I didn't always understand the rivalry between Bond and Nomi, MI6's new 007. Was there one? It seemed at times that Nomi was anticipating more pushback from Bond than she was receiving. He seemed pretty chill about being retired. That said, I like Lashanna Lynch and I loved this character. I like how she works as a spy. She's similar to Bond at times and different at others, because they are two very different characters who approach their job in different ways. I like how she's as bossy and arrogant as any agent who has been given double-0 status deserves to be. 

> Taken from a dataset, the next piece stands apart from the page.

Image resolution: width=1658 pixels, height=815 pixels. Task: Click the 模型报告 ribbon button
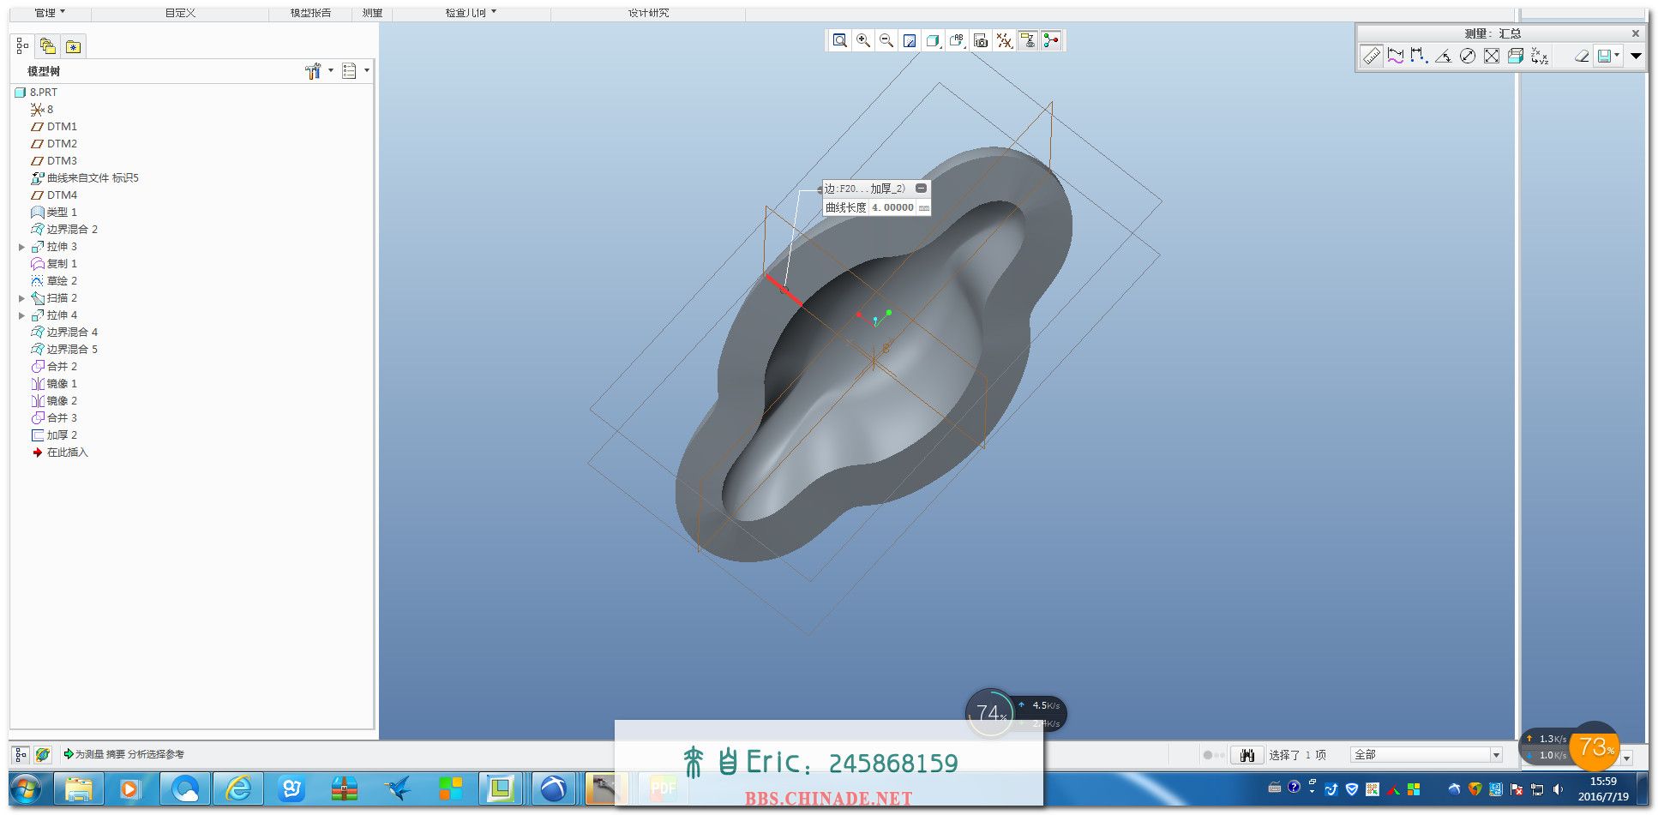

Honestly, the fact that she expected Bond to be offended by her replacing him, and then had to adjust when her expectations were not met, added a complicated and fun little layer to her character in this film. I would definitely watch a spin-off with her as the lead, if that's the type of multiversal route these films are leading us down.

3. James Bond

Bond would be the best character in his own movie, but (remember that spoiler warning) besides the fact that Craig seems done with the character, I don't fully understand why he had to die. So, he gets infected with nanobots that will kill Madeleine and Mathilde if he ever touches them. So what? First of all, he has a watch that, theoretically, should be able to disable those nanobots — but Q said it couldn't, so I guess we have to take his word for it. 

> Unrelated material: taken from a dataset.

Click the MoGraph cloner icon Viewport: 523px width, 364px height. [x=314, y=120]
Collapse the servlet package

Second of all, we're all living through a pandemic that has made touching other humans dangerous. What makes Bond so special? I went six months without so much as a hug or even grazing another person's hand. It was difficult and depressing, but I made it out the other side. What I'm trying to say is that I am stronger than James Bond. The fact that he made the choice to sacrifice himself cost him a few points in my book.

2. Q

We learn more about Q's home life than pretty much anyone else's in "No Time To Die," with the possible exception of Madeleine. It's so cool to see someone in an action movie take a moment to cook a meal. Ever since seeing "No Time to Die," I have also been preoccupied with the moment when M tells Bond that everyone knows he's "staying with" Q. It's incredible to think about James Bond crashing at someone's place. Does he sleep on the couch? Does Q have a guest room that Bond can use? Does he get up earlier than Q and putter around? 

Q also had, in my humble opinion, the most emotional and touching reaction to Bond's death. Perhaps that is just a credit to Ben Whishaw as an actor, but it really felt like the completion of an arc that started in "Skyfall."

1. Paloma

Ana de Armas may only have a handful of scenes in "No Time to Die," but she was a lightning bolt of energy and charm. Paloma may be my favorite character of 2021, especially the way that she bounded into the scene, proudly told Bond that this was her first assignment after only three weeks of training, and still managed to nail it. 

In a lesser film, this role would be played by a nerdy, eager, younger guy. The Robin to Bond's Batman, so to speak. But the fact that this character is female adds more variety to an already diverse cast. There isn't just one kind of Bond Girl in "No Time to Die," there are several. Some you love, and some you hate. 

I haven't taken a recent poll of half of the population or anything, but I believe that this is what we want: not for any one female character to fit some magical formula that somehow satisfies every demand for representation, but for there to be so many varied female characters that no one character has to be everything for everybody.